The relative stabilities of the various possible conformations of the ring system, and their rates of interconversion when more than one is observable, depend on repulsion between non-bonded atoms, ring-strain, and (when C-5 is trigonal) conjugation. The conformations have been established by ¹H n.m.r., i.r., and u.v. spectra. CTV itself exists only in the ‘crown’ conformation (A); the ¹H n.m.r. spectrum remains unchanged up to 200°. The ‘crown’ conformation with pseudo-equatorial OH is also the most stable one for the secondary alcohol (4): both the labile secondary alcohol (5), isolated by reduction of the ketone (3), and the methyl carbinol (6) exist in the ‘flexible’ form (C).

In the compounds with C-5 trigonal, conjugation, which is not possible in the ‘crown’ conformation, also plays a part, so that the ketone (3) adopts only the ‘flexible’ conformation (B) with C₂ symmetry and an enlarged C–CO–C angle. In the less highly conjugated methylene derivative the ‘crown’ conformation (A) also occurs, although the ‘flexible’ one (B) still predominates (K= 3·2). The two conformers equilibrate slowly at room temperature. The isopropylidene derivative (8), however, exists predominantly in the ‘crown’ conformation.

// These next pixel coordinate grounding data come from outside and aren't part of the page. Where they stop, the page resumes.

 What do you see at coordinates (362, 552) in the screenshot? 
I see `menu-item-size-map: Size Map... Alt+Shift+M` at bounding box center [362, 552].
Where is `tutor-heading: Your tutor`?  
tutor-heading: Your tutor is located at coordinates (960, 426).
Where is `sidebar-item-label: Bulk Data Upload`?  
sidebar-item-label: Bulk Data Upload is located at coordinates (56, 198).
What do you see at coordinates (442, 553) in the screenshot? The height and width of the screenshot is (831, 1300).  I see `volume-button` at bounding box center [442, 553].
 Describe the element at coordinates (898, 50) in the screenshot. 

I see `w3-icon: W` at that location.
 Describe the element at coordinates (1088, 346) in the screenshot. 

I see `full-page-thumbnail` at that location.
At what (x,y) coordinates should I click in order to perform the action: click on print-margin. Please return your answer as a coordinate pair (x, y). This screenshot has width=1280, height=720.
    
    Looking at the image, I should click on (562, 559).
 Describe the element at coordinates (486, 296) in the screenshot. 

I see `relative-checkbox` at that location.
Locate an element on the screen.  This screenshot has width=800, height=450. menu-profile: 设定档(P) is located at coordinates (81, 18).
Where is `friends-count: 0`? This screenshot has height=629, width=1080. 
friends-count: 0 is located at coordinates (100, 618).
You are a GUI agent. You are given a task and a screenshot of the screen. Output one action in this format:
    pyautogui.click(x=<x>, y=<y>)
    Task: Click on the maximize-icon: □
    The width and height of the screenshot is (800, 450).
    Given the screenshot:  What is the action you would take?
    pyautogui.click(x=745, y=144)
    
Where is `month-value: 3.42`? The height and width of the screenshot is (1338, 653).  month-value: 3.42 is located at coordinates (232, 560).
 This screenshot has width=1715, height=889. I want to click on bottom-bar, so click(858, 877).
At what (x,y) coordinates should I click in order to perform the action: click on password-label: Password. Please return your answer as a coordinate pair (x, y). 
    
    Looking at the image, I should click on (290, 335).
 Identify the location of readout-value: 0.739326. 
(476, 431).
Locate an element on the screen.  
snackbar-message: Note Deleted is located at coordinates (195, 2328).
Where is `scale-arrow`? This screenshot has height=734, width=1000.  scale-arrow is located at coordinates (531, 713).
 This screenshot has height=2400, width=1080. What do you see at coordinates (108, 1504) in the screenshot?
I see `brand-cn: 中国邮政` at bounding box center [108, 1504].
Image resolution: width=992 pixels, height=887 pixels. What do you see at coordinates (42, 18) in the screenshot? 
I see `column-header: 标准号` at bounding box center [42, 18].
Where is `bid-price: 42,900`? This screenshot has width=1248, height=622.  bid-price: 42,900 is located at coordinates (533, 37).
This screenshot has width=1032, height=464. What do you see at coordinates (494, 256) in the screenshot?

In the presence of dilute acid both the ‘crown’ and ‘flexible’ alcohols react with ethanol to give the ethyl ethers; the rate for the latter is at least 6 × 10⁴ times faster. That the ‘crown’⇌‘flexible’ conformational equilibrium for the intermediate carbonium ion is faster than its chemical reaction and lies, like that of the ketone (3), on the side of the flexible form is indicated by the fact that the flexible ether (12) is the primary product of etherification of both the alcohols (4 and 5).